Young men are hungry for guidance about how to be men. Some turn to Jordan Peterson, with his Jungian evolutionary psychology; others to the red-pill manosphere. While there may be valuable ideas to glean from these unbelieving sources, I will not be turning my sons to them. Instead, we will be reading and studying Mark Horne’s Solomon Says: Directives for Young Men.
Horne’s book is not a commentary on Proverbs, but an application of principles derived from the Bible’s wisdom books. Nor is it exclusively based on Proverbs: Horne helps himself to texts from the Psalms, Ecclesiastes, and many other books.
As is clear from the title, Horne’s book is concerned with wisdom. This also means that he is urging us not to look for vending machine-style feedback but to learn how the world works, how human beings are constituted. It is a process, and Horne prepares his readers to work that process: “If God responded to our deeds in a quick and direct way, human beings would never become wise. Such an environment is only appropriate for very young children.”
Wisdom is found in maturity and dominion; these are what men are made for. This involves the lifelong project of cultivating one’s own abilities, mastering one’s vices, and learning how to relate to other people in a way that leads to success. “If a person is sleeping away hours of his life—or, what is the same thing, staying up late partying or playing video games—he is missing an opportunity to work on himself in other areas.” Horne, like Proverbs, exhorts men to prioritize their dominion over themselves.
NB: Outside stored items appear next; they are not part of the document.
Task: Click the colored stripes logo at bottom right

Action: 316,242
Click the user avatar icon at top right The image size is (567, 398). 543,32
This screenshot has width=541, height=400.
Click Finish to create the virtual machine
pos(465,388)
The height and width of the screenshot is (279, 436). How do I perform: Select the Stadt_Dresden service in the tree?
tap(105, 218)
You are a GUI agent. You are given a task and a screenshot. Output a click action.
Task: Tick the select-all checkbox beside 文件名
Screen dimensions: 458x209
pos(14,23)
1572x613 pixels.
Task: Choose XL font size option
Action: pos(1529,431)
This involves gaining the upper hand over one’s own bad habits: the wicked man “serves, not one man alone, but, what is worse, as many masters as he has vices.” (Augustine)
This is a struggle, not a matter of automaticity: “Remember, one of the fruits of the Spirit is self-control (Gal. 5:25)… The fact that self-control is on the list proves that good fruit doesn’t simply ‘flow’ out of anyone.” It requires training. Horne counsels his readers to avoid the sort of foolish machismo that characterizes performative masculinity, e.g. buying firearms when you ought to be saving money and building skills. The goal is dominion, the exercise of godly lordship over the creation.
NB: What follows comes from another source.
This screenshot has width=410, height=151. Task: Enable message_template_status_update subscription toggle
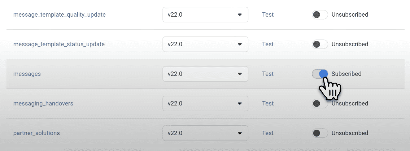[320, 44]
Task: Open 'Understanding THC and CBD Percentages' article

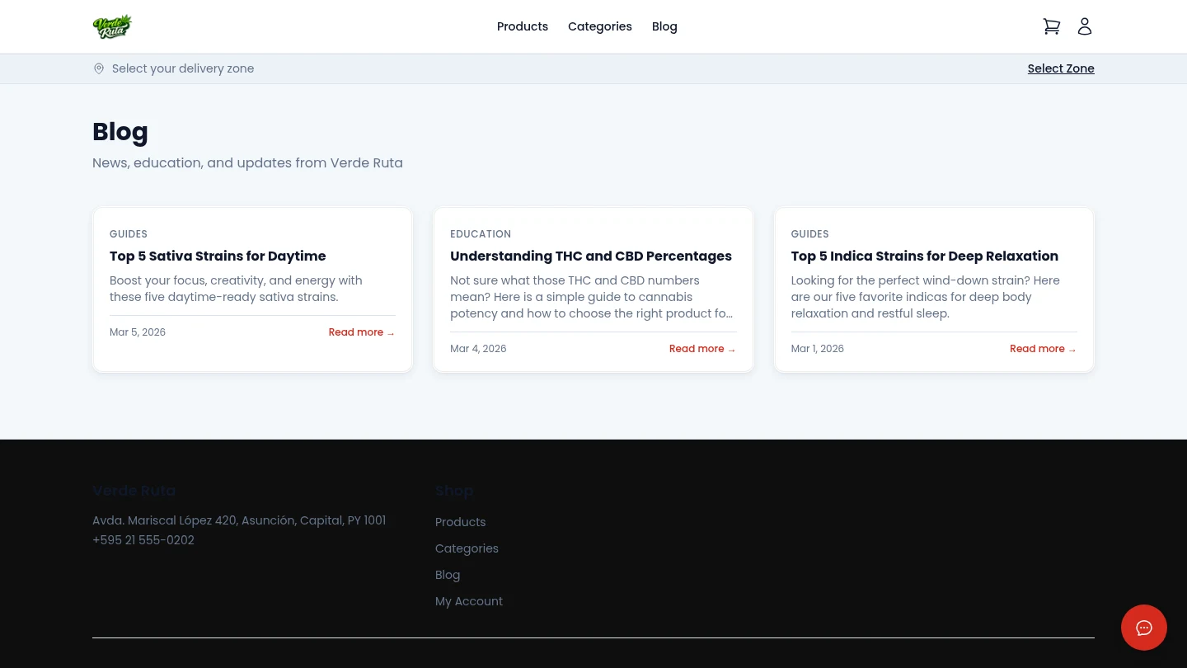Action: tap(591, 256)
Two chapters are devoted to the discipline of controlling one’s tongue. Horne is a master of modernizing Biblical imagery to bring it home to us in a new way: “Your mouth is a pistol at your hip and a shotgun over your shoulder that you are never allowed to put in a gun safe. You are armed at all times.” He applies Biblical counsel about avoiding the habit of destructive speech in ways that pierce to the root of that particular sin: “The reason people continue to talk in ways that hurt them (and others) is because they have grown attached to the habit. It is exhilarating to belittle others; it makes you feel special.” Those of us who have sinned with the tongue (or keyboard) will experience a salutary conviction in reading Horne’s words.
This sort of insight is on nearly every page. I was struck by Horne’s diagnosis of how actors reciting scripted lines on sitcoms give us a false ideal of rapier wit: “a system of writing, memorization, and rehearsal is used in our culture to promote an ideal of how people should talk to one another in a quick, witty manner.” By contrast, in the Bible, knowing the right thing to say is considered hard. “When Jesus told his disciples they would have to speak for him, he promised them supernatural aid.” There is a congruence between popular culture’s false portrayals of wit and its false portrayals of sex: in both instances, there is the mirage of a shortcut, a promise of an ego-boosting enjoyment of unearned pleasure, but the whole thing is actually a sham.
Horne offers similarly perceptive comments on questions of debt, money-management, sloth, and fitting oneself to be a husband. Throughout, his exhortations are delivered with striking and perceptive exegesis of Scripture, often juxtaposing verses that I had never compared before. If you are a disciple of Jesus, seeking to please Him by the exercise of self-discipline and responsibility, or if you have sons whom you want to guide so that they will walk in this path, I heartily recommend this short book.